Aux Grisons, l’affaire des containers n’a donné naissance à aucune polémique au sein de l’opinion publique ou au sein de la classe politique. La population semble approuver la ligne de conduite des autorités. Une recette qui va peut-être inspirer d’autres cantons.

swissinfo, Nicole della Pietra à Landquart

Actuellement, 8 personnes résident dans ces containers situés dans la zone industrielle de Waldau, à Landquart. Les containers sont chauffés et dotés d’installations sanitaires et d’un coin cuisine. Les hôtes des containers doivent quitter les lieux entre 8 heures et 17 heures. Ils reçoivent un pécule de 7 francs 30 par jour pour se nourrir et subvenir à leurs besoins.

La Confédération attribue un forfait financier unique de 6’000 francs aux cantons pour chaque requérant débouté et au bénéfice de l’aide d’urgence.

Les autorités grisonnes avaient déjà recouru à cette solution transitoire en 2006.

En septembre 2006 plus de deux tiers des Suisses ont approuvé en votation la nouvelle loi sur l’asile et la loi révisée sur le séjour des étrangers, qui autorise le renvoi dans les 48 heures de tout demandeur dénué de papiers d’identité en règle et qui ne peut donner de motifs valables pour son séjour.

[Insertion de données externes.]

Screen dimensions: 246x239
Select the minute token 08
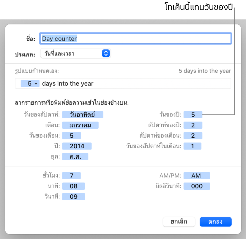click(x=74, y=186)
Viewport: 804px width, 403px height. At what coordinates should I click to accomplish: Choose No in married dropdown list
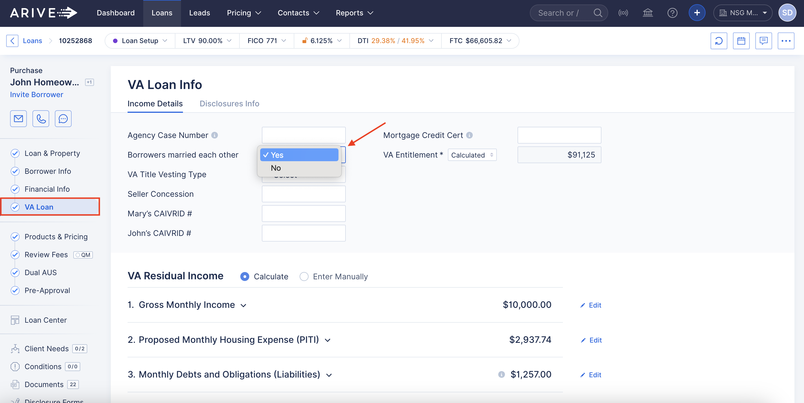point(276,168)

La Suisse a signé des accords de réadmission avec une quarantaine d’Etats. Mais parmi les pays d’origine des migrants, certains invoquent des problèmes et refusent d’accueillir leurs ressortissants.

Actuellement, la capacité des cantons est de 10’000 places. Il en faudrait 12 à 13’000 pour répondre aux besoins croissants. La Thurgovie, Saint-Gall, Lucerne et Berne sont les cantons qui redoutent le plus de ne pas pouvoir faire face à la hausse des demandes.

Trois unités d’urgence ont été ouvertes à Chiasso, Bâle et Kreuzlingen, et comprennent en tout quelques centaines de lits. En cas d’afflux massif, le ministère de la Défense pourrait mettre trois bâtiments supplémentaires à disposition de la Confédération.

Sur les 10’390 demandes présentées en Suisse en 2007, 1561 ont été acceptées.

Un migrant expatrié permet généralement de faire vivre plusieurs membres de sa famille dans son pays d’origine.